TEXT:
* * *


    These coffins aren't the ones I'm worried about


    It's the coffins of the guys who're killing THEMSELVES when they get back that bother me the most.
  2. I'm generally wary of these stories because of all the work I did covering Vietnam vets issues in the 1970's and early '80's, when the "crazy vet" frenzy did some real damage, but this seems like a sober, realistic take on a difficult, but addressable, problem.
  3. three_bags_full

    three_bags_full Well-Known Member

    Then, there's the Houston recruiting battalion issue. That commander's been relieved, thankfully. Apparently he was putting way too much pressure on them.
  4. Something very important is on the way to breaking, I fear.
  5. three_bags_full

    three_bags_full Well-Known Member

    Thanks, Moddy.
  6. OTD

    OTD Active Member

    A high school friend of my daughter's died in Iraq a few weeks ago, and the guess is that it was suicide. This kid was on his first tour, but he'd had some emotional problems before.

    Hopefully, this trend will abate some when more troops start coming home. One bright spot is that I don't think the "crazy vet" stereotype sticks anymore. There's been enough publicity about this that most people realize that these men and women have been under enormous stress.
  7. three_bags_full

    three_bags_full Well-Known Member

    It's not going to slow down, because we're sending those brought home from Iraq to Afghanistan, basically. That said, that's what we want. We've got to find a way to increase dwell time and better treat PTSD and MTBI.

    And it's not just the Army. My uncle, an Air Force logistician and a major, has been back from Iraq for a few months and having trouble with MTBI caused by an IED that went off near his vehicle.

* * *

DATA SECTION:
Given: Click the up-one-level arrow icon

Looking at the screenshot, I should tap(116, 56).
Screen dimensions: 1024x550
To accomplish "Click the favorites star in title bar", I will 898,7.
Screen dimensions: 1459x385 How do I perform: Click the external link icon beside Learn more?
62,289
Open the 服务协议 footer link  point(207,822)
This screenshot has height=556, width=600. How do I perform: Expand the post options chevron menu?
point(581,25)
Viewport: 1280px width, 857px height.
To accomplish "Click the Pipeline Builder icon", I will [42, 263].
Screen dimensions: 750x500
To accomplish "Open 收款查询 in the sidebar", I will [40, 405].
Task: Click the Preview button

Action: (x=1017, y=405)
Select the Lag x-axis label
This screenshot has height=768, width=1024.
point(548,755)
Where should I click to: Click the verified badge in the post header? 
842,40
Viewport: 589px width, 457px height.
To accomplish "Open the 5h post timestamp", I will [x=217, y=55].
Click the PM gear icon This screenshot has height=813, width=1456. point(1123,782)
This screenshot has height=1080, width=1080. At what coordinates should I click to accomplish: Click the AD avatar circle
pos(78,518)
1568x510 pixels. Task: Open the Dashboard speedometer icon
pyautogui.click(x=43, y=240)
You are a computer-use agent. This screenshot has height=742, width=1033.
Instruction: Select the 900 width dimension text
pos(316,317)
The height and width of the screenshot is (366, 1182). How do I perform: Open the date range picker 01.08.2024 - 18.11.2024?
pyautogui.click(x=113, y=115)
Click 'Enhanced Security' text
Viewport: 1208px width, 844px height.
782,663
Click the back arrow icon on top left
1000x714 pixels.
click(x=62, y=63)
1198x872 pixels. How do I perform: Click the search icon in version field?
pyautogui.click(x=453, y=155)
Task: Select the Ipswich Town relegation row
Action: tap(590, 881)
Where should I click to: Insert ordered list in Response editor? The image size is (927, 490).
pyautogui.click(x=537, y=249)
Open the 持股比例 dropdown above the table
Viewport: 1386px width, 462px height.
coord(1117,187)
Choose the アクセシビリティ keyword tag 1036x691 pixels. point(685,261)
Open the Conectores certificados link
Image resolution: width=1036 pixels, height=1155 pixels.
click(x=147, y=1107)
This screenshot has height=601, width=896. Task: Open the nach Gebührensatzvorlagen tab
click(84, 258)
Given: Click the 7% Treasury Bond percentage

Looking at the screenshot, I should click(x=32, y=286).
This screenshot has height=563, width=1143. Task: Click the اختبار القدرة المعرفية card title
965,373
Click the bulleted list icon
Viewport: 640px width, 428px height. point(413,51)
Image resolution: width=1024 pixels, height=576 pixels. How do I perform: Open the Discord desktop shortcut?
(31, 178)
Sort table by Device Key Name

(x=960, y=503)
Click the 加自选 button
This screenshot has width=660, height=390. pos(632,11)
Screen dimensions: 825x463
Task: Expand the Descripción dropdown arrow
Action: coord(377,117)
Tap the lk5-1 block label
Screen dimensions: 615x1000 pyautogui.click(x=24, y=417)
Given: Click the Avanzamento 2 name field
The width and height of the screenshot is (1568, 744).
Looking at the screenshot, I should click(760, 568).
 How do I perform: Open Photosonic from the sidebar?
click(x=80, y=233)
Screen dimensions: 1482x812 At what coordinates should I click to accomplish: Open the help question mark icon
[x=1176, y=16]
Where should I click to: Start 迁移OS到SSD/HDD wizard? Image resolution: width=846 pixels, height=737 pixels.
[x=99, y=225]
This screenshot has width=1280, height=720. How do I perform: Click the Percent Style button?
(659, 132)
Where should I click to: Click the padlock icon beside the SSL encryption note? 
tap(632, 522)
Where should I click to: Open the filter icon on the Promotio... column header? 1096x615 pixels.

* * *

WHAT IS NEEDED:
Answer these questions about the forum thread on returning soldiers:
(a) In which years does one poster say they covered Vietnam vets issues?
(b) What has happened to the commander of the Houston recruiting battalion?
(c) What caused the MTBI that the Air Force uncle is having trouble with?

ANSWER BOX:
(a) The 1970's and early '80's.
(b) He has been relieved.
(c) An IED that went off near his vehicle.